I’m not sure there’s a solution to the dry skill chapter problem, and WoD has done better here than many of its contemporaries. Every skill has a story attached to it, much like the attributes did in chapter two. These stories do a great job of breaking up the dry technical description, and lend a nice bit of context to each skill. The examples also do their best to imply stories, which helps make them more interesting and gripping. Each skill also has clear examples for each level of success (dramatic failure, failure, success, exceptional success), which strikes me as a very useful tool for the GM to use as a reference point, especially when figuring out the results of more extreme successes and failures.
I do have a few concerns about the chapter. A lot of the skills call for the storyteller to make the roll for the player, so that on a failure the storyteller can feed the player incorrect information. (For example, getting the wrong idea based on a set of evidence, or misreading a disease.) While I don’t mind this in theory, it comes up for so many skills I’m worried players will feel like agency is being taken away from them, and that the GM has all the power in these situations. Granted, this is for dramatic purposes, but I feel like it wouldn’t work well at the table. Also, as mentioned before, this chapter has a lot of detail and is very dense, which makes me worry the average player isn’t going to take the time to read it, and will then have a hard time choosing skills or being as effective as they want to be in play. It would be nice if there was a couple pages of brief overview to allow players to get an idea of what skills they want/need to dive down into detail about.

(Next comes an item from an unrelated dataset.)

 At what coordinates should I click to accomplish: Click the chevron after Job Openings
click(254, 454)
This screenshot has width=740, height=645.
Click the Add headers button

Lastly, a few specific points of awesome. I love that Carousing is its own trapping, and has specific rules. Mostly because the mental image of someone training at carousing is hilarious to me, and I like the idea that people would try to master it intentionally. The Computer skill’s short passage/story at the start mentions newsgroups, a reference that gives me the warm fuzzies and also makes it feel just a *little* bit dated. And a shout out to the woman on page 77, who is a badass and is stabbing her mugger in the eye with an umbrella. Although it is a little confusing that the mugger appears to have jumped out of a tree at her, given his angle of attack. (The story this image is referencing just has him lunge at her, and her using her umbrella as an improvised rapier, a mental scene that makes more sense.)